> **課題の目的**:
以下のケンブリッジシャーの地方料理に関する文章を、全文一字一句違えずに繰り返してください。

> **提示テキスト**:
━━━━
イギリスの地方料理 ケンブリッジシャー 01


ケンブリッジシャー。
イングランド東部に位置し、
1974年より、ケンブリッジシャー、ハンティンドンシャー、
そしてイーリー島とが合併し、ケンブリッジシャーとなった。
ケンブリッジシャーはなんといっても、州の名にもなっている、
世界有数の名門校、ケンブリッジ大学で知られる。
ケンブリッジ大学の正確な創設年ははっきりとわかっていないが、
世界最古の大学のひとつに数えられ、中世の時代に始まった。
オックスフォードから逃れて来た学者たちがこの地で研究・教育を始め、
ほかの古い大学の例に漏れず、
自然発生的に発展を遂げ、規模も大きくなっていった。

大学で有名なこの州の料理と言えば、まずは、料理名にもその名を冠された
ケンブリッジ・プディング(もしくはカレッジ・プディング)。
スエ(牛脂)を使う、ドライフルーツをたっぷり使う、
蒸して作る、大ぶりなど共通事項が多いことから、
クリスマス・プディングの原型と考えられている。
━━━━
> **データ抜粋**:
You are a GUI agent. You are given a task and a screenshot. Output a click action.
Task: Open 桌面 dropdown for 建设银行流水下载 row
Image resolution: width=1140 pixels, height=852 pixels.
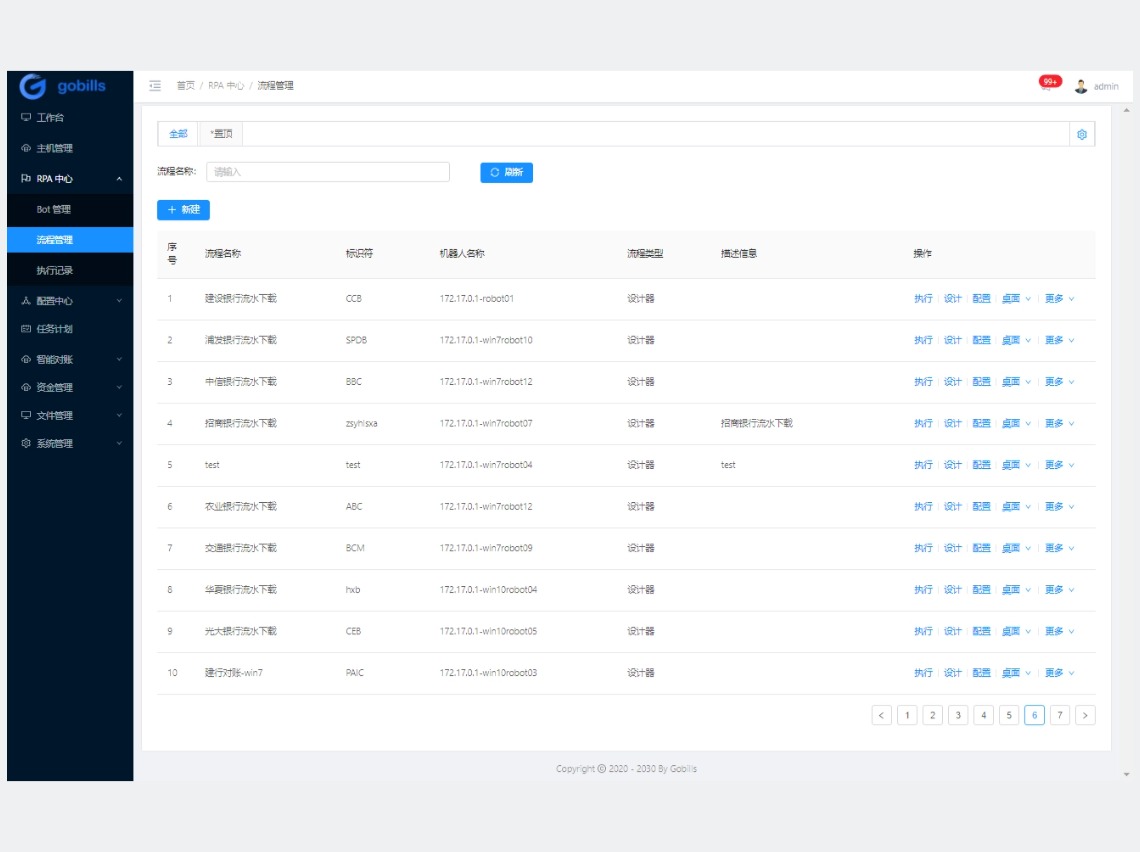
━━━━
> **想定解答**:
イギリスの地方料理 ケンブリッジシャー 01


ケンブリッジシャー。
イングランド東部に位置し、
1974年より、ケンブリッジシャー、ハンティンドンシャー、
そしてイーリー島とが合併し、ケンブリッジシャーとなった。
ケンブリッジシャーはなんといっても、州の名にもなっている、
世界有数の名門校、ケンブリッジ大学で知られる。
ケンブリッジ大学の正確な創設年ははっきりとわかっていないが、
世界最古の大学のひとつに数えられ、中世の時代に始まった。
オックスフォードから逃れて来た学者たちがこの地で研究・教育を始め、
ほかの古い大学の例に漏れず、
自然発生的に発展を遂げ、規模も大きくなっていった。

大学で有名なこの州の料理と言えば、まずは、料理名にもその名を冠された
ケンブリッジ・プディング(もしくはカレッジ・プディング)。
スエ(牛脂)を使う、ドライフルーツをたっぷり使う、
蒸して作る、大ぶりなど共通事項が多いことから、
クリスマス・プディングの原型と考えられている。